'''
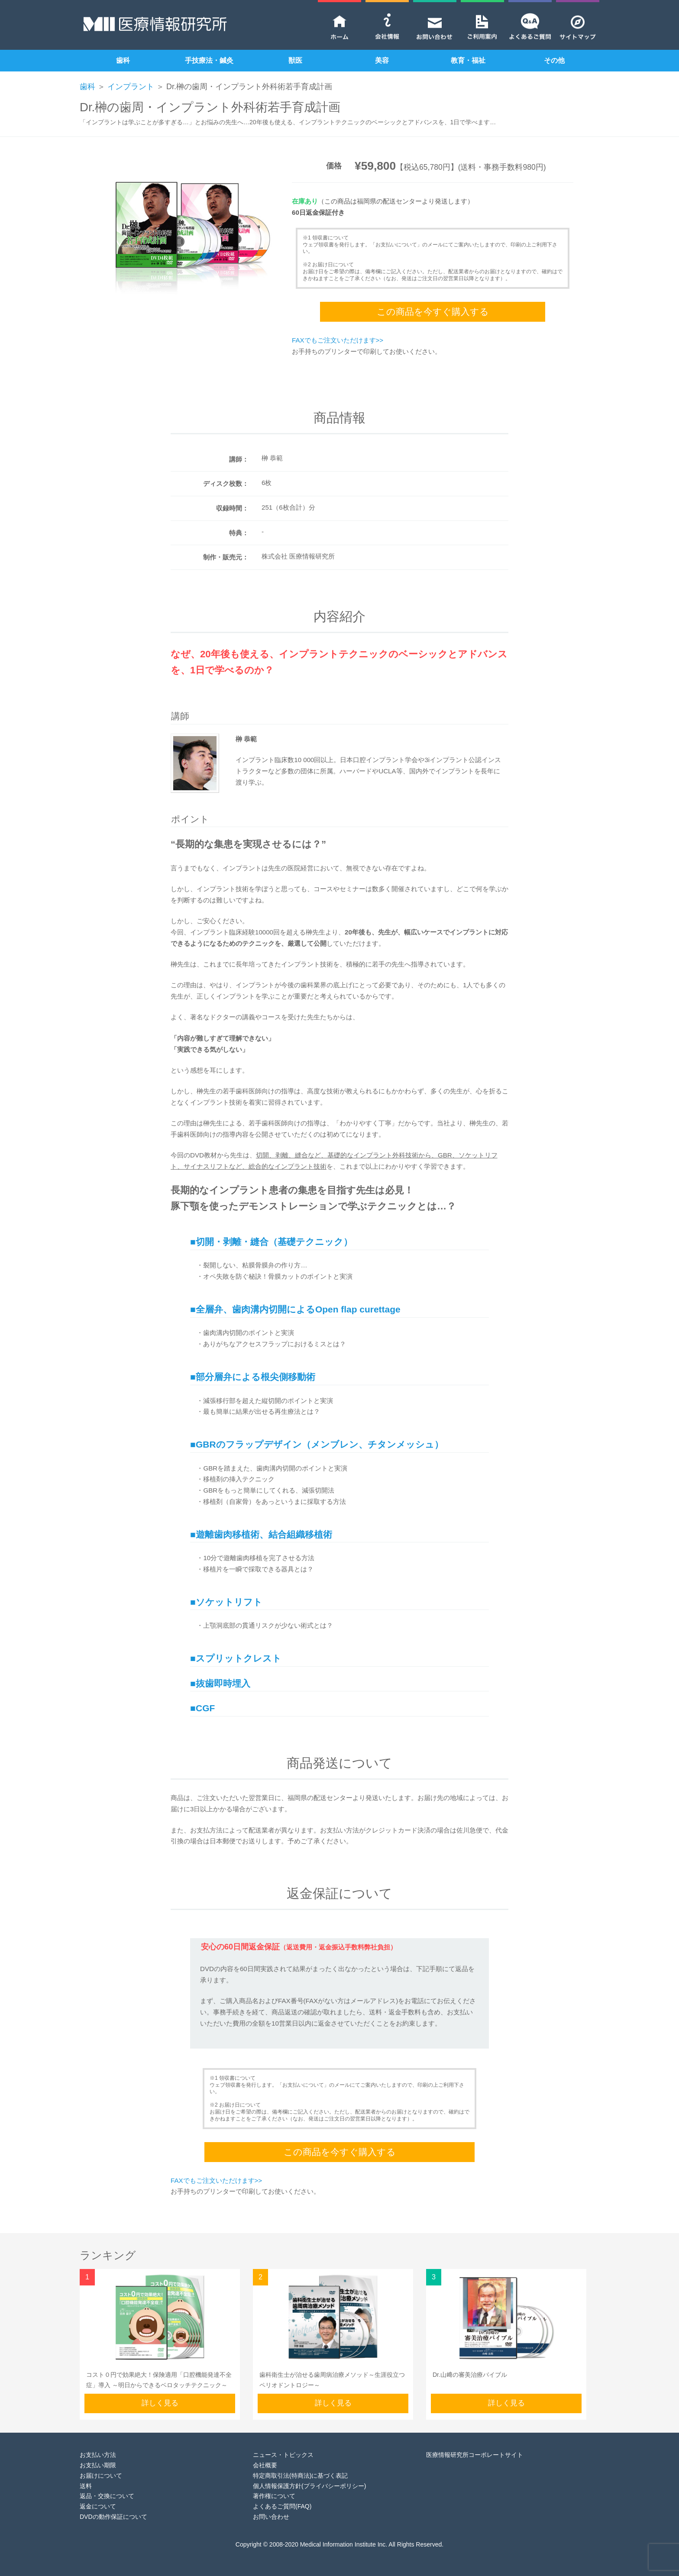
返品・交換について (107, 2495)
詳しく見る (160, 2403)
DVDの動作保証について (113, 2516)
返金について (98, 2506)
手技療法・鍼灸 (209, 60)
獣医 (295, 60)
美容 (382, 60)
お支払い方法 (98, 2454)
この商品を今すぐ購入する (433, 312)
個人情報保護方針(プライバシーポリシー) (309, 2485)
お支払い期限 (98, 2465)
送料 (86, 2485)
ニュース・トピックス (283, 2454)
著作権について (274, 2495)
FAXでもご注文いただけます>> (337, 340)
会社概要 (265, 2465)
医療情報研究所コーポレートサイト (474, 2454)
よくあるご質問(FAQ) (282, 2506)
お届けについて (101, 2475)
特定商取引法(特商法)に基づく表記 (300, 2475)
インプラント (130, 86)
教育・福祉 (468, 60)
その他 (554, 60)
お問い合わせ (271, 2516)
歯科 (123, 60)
'''
'''
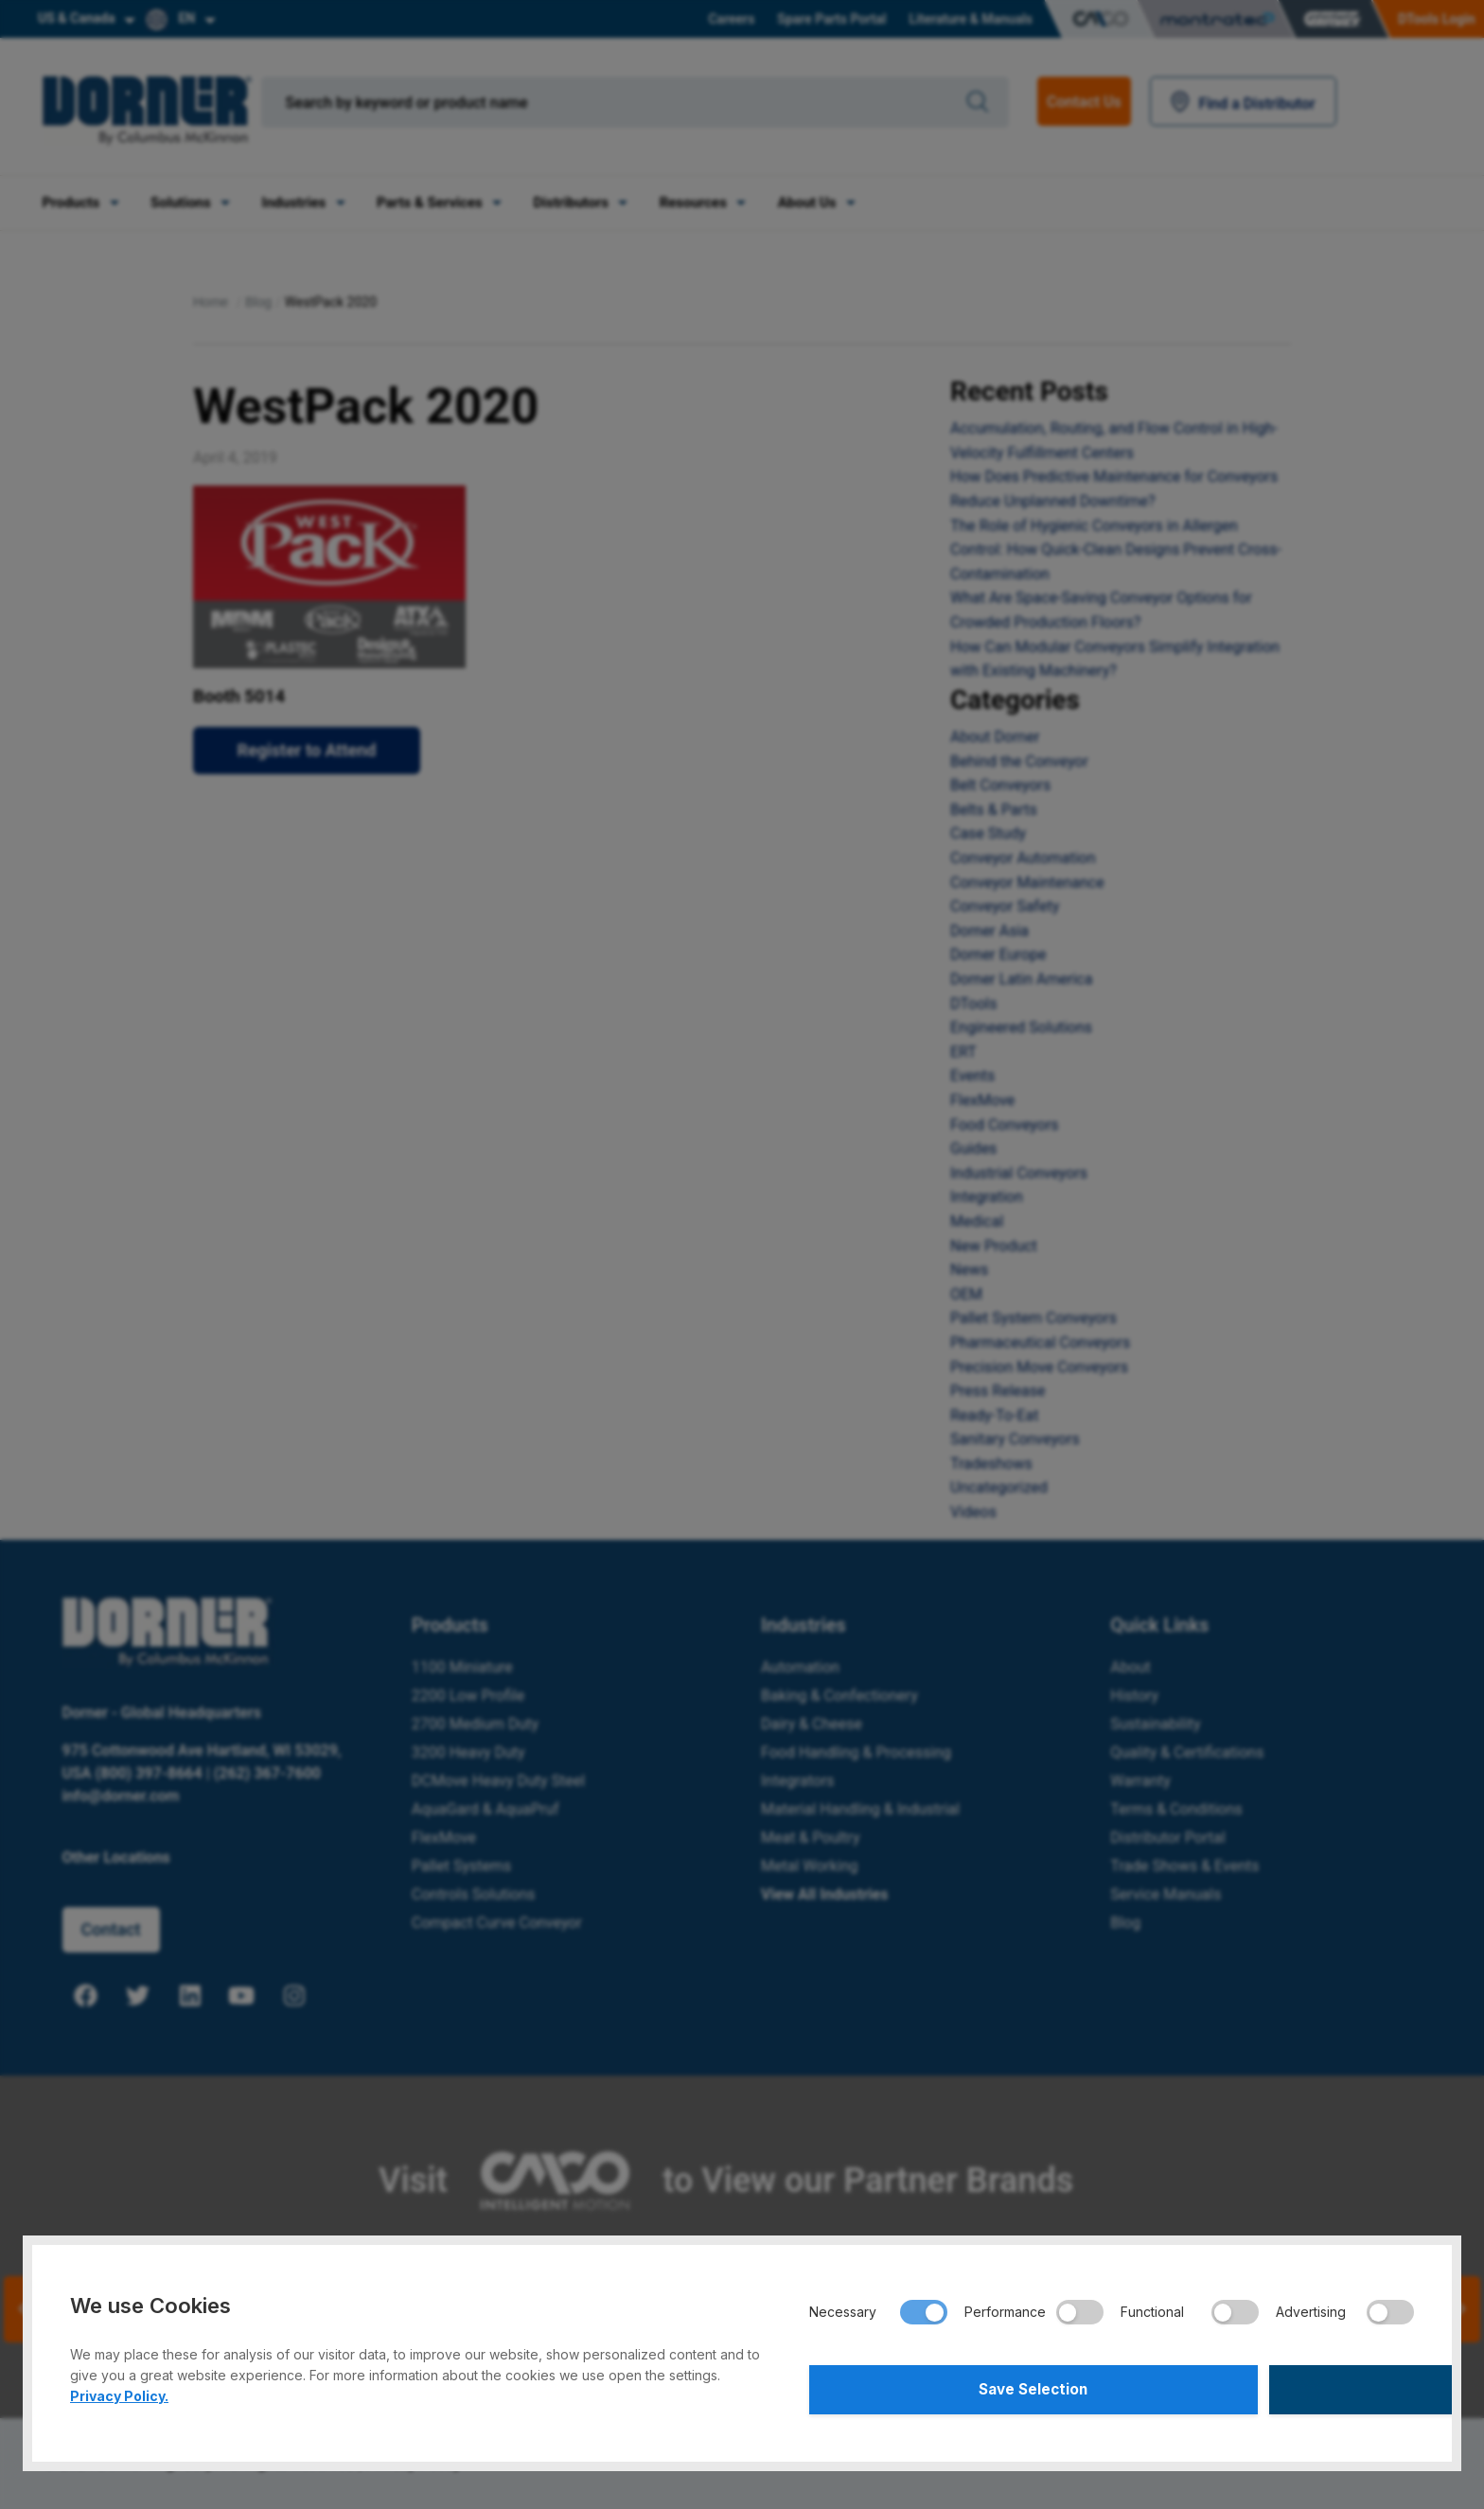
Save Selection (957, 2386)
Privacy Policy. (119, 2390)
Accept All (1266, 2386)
'''
* [Exercise task]: Put the lines of the listing above, starting with the line that contains "獣医 (295, 60)" and going on through the line that contains "お問い合わせ (271, 2516)", into a JSON list of strings with one string per line, leaving out any blank lines.

* [The result]:
[
  "獣医 (295, 60)",
  "美容 (382, 60)",
  "お支払い方法 (98, 2454)",
  "この商品を今すぐ購入する (433, 312)",
  "個人情報保護方針(プライバシーポリシー) (309, 2485)",
  "お支払い期限 (98, 2465)",
  "送料 (86, 2485)",
  "ニュース・トピックス (283, 2454)",
  "著作権について (274, 2495)",
  "FAXでもご注文いただけます>> (337, 340)",
  "会社概要 (265, 2465)",
  "医療情報研究所コーポレートサイト (474, 2454)",
  "よくあるご質問(FAQ) (282, 2506)",
  "お届けについて (101, 2475)",
  "特定商取引法(特商法)に基づく表記 (300, 2475)",
  "インプラント (130, 86)",
  "教育・福祉 (468, 60)",
  "その他 (554, 60)",
  "お問い合わせ (271, 2516)"
]